→ **WORK TASK A**
According to the passage on Forsane Alizza, why was the group ordered to disband? Answer in one to three sentences.
→ **WORK TASK B**
Please return, word for word, the part of the passage on Forsane Alizza that opens with the words containing "The suspect had, like" and closes with "is absolutely disgusting.".

→ **PASSAGE SHOWN**
According to French police, the now-deceased prime suspect in planning and carrying out the murders of four French Jews (as well as three French soldiers) this month was either linked to Pakistani and Afghan militants, or a member of the disbanded “Knights of Pride” (Forsane Alizza) French Islamist group. 

Even though he cannot stand trial now, we still have to examine his associations and motives leading up to the terrorist attacks and the final confrontation with police. The website of Forsane Alizza strikes me as a Salafist web clearinghouse – it has al Qaeda sympathies and is vague in explaining how its purported community building/confronting anti-Muslim bias efforts actually work. Given all the religious allusions and apparent bias against dissent in the Muslim community, it’s clear that its professed lack of political engagement is not that sincere. Part of Forsane Alizza’s mission statement is that it exists “to fight the unbelievers hostile to Islam in every way that we have available.” That is basically incitement by EU standards, which partly explains why the group was ordered to disband by a French court this January. As of Wednesday, the site has been taken down and a statement posted claiming that the group is now officially “disbanded.”

If the suspect, Mohamed Merah, was indeed a member of Forsane Alizza, then the Islamist group’s most militant windbags have much to answer for in the coming investigations, such as if members were aware of his actions and what hate speech emerged from their meeting halls and propaganda efforts.

The suspect had, like Osama bin Laden (Merah also says he acted on behalf of al Qaeda and a little-known jihadist group called “the Sons of the Caliphate” is claiming he was one of theirs) and Anders Breivik, claimed a political motive, specifically opposition to French involvement in Afghanistan and, sickeningly, to get “revenge” for Palestinian children, a morally bankrupt claim from every angle. Later he apparently changed his story to assert that his opposition to the “burqa ban” made him do it. His reportedly calm demeanor belies the ideological train wreck that was his justification for murder. No ideology is ever worth killing children for, and the conflation he made is absolutely disgusting.

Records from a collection
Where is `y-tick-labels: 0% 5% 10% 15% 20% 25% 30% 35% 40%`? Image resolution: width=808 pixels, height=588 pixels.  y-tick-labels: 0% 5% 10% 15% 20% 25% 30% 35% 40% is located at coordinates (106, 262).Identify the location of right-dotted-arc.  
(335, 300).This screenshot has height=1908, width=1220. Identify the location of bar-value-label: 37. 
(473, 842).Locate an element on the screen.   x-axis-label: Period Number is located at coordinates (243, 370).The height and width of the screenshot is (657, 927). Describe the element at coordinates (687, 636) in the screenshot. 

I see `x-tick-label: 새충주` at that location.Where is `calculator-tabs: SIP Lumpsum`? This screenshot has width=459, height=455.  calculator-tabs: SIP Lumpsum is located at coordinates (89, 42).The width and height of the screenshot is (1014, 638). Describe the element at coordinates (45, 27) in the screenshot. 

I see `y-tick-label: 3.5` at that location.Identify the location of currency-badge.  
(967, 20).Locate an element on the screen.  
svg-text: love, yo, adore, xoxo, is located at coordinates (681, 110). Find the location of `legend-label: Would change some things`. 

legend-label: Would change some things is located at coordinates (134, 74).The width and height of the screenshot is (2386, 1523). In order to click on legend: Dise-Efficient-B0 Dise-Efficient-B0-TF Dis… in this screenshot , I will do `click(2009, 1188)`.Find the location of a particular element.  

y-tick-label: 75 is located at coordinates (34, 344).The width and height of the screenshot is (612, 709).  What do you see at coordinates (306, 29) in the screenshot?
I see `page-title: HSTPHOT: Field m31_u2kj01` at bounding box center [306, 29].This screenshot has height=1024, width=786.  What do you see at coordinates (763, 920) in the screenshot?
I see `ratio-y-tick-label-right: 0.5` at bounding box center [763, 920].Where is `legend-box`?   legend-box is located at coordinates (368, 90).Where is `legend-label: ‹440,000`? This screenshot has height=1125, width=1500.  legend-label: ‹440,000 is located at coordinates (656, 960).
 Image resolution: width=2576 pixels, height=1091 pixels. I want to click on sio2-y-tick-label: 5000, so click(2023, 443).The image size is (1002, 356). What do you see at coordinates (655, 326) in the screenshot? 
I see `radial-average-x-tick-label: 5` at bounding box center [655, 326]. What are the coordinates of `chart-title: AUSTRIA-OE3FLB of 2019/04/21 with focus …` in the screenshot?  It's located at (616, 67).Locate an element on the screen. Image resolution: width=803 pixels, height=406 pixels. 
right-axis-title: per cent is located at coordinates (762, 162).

→ **EXPECTED ANSWER A**
Part of the group's mission statement says it exists "to fight the unbelievers hostile to Islam in every way that we have available," which the writer calls basically incitement by EU standards. The writer says this partly explains why a French court ordered the group to disband in January.

→ **EXPECTED ANSWER B**
The suspect had, like Osama bin Laden (Merah also says he acted on behalf of al Qaeda and a little-known jihadist group called “the Sons of the Caliphate” is claiming he was one of theirs) and Anders Breivik, claimed a political motive, specifically opposition to French involvement in Afghanistan and, sickeningly, to get “revenge” for Palestinian children, a morally bankrupt claim from every angle. Later he apparently changed his story to assert that his opposition to the “burqa ban” made him do it. His reportedly calm demeanor belies the ideological train wreck that was his justification for murder. No ideology is ever worth killing children for, and the conflation he made is absolutely disgusting.